3 Responses to “The Year in Quotes: Religious Freedom”

  1. james_breck Says:

    The thing that really ticks me off is that it’s no longer possible to correspond with Lowe, Dumbar, McLeroy and the other theocratic scum on the SBOE via email- they no longer have individual SBOE email addresses or any other current email addresses that I can find. I guess they just tired of being fed real, factual, historical information about the Constitutional prohibition on the establishment of religion. And so they had to escape the world of email; they’re like a bunch of little kids putting their hands over there ears and chanting “dadadadada I can’t hear you.” Of course young kids aren’t traitors to their country like this bunch of religious right vermin.

  2. Charles Says:

    Religious freedom. During the past year, I have noted a decided thematic shift on the Religious Right and the extreme radical right. The new theme is: Lost Freedom. Yes, that’s the one. The federal government is evil because it takes away our most cherished American freedoms. The key idea here is to weaken the federal government while simultaneously strengthening state and local governments. For example, the federal government would not allow Beverly Baptist Church to take control of your local school system. However, if you invoke the old Confederate principle of “states rights,” your town can elect 10 Southern Baptists to the local school board, and Beverly will be given control. Screw every other denomination and religion in town.

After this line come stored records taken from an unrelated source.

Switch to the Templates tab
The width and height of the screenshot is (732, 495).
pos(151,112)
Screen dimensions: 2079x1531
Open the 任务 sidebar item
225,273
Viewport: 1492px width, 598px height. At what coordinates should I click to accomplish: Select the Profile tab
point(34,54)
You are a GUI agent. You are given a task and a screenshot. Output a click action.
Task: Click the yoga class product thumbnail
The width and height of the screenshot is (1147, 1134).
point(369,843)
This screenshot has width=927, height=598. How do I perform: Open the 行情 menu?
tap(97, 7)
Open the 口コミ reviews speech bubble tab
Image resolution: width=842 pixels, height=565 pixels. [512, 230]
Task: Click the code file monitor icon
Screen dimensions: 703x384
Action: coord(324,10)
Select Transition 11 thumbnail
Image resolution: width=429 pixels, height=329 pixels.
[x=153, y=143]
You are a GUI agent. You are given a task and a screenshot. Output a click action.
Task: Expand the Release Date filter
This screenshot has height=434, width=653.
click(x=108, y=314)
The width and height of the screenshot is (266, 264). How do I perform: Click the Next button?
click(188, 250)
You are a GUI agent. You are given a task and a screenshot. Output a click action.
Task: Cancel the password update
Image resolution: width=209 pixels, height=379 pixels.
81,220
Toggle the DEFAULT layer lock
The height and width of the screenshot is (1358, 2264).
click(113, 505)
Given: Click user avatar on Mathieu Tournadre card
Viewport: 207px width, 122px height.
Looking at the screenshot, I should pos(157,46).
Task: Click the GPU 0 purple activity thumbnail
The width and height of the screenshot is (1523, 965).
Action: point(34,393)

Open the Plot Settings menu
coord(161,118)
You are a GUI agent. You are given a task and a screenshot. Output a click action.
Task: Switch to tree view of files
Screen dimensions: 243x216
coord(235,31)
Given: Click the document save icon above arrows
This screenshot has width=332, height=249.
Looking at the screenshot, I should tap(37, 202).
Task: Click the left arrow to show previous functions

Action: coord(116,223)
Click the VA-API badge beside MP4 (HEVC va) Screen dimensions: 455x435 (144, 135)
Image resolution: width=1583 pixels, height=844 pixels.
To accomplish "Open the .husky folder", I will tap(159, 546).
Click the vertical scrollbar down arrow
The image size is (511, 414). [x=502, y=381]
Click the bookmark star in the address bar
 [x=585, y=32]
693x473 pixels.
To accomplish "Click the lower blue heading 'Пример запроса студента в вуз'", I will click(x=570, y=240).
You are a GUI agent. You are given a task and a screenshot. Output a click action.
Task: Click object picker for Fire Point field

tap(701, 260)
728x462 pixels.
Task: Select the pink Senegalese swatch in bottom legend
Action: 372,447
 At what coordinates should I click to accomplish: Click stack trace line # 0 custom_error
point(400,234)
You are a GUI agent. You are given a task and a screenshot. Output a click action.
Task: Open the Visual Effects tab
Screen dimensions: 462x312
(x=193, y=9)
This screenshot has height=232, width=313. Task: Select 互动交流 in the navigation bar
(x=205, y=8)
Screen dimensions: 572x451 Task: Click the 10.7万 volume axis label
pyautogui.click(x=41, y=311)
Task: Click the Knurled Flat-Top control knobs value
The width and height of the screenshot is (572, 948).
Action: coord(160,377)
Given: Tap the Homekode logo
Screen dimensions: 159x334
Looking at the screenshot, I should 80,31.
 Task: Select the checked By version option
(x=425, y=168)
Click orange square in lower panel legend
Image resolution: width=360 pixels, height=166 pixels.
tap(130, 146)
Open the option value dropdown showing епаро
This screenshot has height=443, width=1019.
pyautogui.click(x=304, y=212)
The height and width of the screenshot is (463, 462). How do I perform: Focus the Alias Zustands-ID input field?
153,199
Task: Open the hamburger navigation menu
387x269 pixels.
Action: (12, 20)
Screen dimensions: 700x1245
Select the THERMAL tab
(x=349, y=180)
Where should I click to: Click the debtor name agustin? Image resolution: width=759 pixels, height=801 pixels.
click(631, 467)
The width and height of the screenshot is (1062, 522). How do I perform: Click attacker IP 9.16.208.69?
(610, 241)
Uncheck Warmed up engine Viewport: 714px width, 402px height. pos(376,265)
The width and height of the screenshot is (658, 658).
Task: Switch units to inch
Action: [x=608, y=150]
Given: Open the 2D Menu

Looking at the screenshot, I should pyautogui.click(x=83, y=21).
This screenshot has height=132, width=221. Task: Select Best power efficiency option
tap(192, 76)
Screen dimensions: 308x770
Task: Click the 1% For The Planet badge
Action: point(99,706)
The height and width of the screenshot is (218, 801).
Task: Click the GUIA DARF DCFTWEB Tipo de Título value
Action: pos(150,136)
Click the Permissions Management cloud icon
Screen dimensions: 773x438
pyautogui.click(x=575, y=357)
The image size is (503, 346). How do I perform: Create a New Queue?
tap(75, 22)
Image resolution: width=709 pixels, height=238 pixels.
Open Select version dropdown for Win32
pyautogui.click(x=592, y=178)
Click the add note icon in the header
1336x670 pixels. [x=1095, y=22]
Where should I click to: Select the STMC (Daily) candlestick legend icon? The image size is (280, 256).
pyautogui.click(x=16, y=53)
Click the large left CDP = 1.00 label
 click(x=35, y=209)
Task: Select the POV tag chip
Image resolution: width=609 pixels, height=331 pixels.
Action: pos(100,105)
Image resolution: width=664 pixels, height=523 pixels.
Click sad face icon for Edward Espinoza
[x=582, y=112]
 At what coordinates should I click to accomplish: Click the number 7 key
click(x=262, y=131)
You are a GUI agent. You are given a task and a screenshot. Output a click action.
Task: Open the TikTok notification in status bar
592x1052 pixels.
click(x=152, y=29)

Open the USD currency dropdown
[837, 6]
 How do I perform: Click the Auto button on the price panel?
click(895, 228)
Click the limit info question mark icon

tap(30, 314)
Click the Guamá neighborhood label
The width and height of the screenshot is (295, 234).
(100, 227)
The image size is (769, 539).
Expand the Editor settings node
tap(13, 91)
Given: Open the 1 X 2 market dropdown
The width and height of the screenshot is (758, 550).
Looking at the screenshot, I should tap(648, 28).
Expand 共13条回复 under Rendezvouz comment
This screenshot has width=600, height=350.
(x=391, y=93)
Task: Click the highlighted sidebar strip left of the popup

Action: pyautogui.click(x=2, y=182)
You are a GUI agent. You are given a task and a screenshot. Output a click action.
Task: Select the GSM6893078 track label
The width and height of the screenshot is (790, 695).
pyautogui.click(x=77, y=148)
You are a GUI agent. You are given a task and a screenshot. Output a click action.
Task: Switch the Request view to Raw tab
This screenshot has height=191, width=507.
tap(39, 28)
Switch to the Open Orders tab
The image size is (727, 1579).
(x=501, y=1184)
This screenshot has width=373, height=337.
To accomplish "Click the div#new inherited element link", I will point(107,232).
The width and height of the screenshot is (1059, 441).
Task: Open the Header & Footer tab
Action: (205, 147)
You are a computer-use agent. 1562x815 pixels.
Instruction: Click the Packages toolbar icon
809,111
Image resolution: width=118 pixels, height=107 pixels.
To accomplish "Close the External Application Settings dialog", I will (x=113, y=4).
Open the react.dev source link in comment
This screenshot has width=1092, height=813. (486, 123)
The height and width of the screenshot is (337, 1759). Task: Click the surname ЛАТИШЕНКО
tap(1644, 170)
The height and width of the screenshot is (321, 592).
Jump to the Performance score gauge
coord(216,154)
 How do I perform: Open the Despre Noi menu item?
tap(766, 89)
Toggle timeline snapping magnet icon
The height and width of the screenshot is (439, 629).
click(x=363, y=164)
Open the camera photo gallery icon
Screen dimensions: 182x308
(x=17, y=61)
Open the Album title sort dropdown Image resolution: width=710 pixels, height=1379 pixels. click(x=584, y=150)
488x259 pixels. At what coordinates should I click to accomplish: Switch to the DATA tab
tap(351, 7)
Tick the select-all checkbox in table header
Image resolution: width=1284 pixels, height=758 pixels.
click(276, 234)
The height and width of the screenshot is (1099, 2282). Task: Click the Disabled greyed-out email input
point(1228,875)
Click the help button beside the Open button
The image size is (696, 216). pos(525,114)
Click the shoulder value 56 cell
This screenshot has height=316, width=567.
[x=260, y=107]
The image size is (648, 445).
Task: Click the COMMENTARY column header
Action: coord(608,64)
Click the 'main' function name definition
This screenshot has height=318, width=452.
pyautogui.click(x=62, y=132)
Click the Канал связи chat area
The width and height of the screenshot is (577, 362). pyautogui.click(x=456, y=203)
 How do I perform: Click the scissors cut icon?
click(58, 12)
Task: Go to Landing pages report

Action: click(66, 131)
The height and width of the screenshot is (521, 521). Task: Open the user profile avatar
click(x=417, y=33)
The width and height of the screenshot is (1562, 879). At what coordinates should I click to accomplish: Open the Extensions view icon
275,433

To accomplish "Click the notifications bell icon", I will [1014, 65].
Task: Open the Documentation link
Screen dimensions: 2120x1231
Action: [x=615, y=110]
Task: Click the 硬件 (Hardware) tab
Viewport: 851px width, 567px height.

    I have been pondering this concept of once great American freedoms that have been viciously stolen from the people by a Federal government spinning out of control. Therefore, I thought it might be worthwhile to actually name and illustrate the great freedoms that have been taken from us. Here is the first lost American freedom:

    The Freedom to Lie and Mislead Unto Death

  3. james_breck Says:

    Very perceptive of you Charles. And isn’t it ironic that two of the leading theocratic “family” oriented “Christian” groups, the Family Research Council and the American Family Association, have been officially designed hate groups by the Southern Poverty Law Center due to their incessant bashing of gays. Yes, brothers and sisters, step into the house of mirrors and feel that warm Christian love coming from Tony Perkins and Donald Wildmon for their fellow man.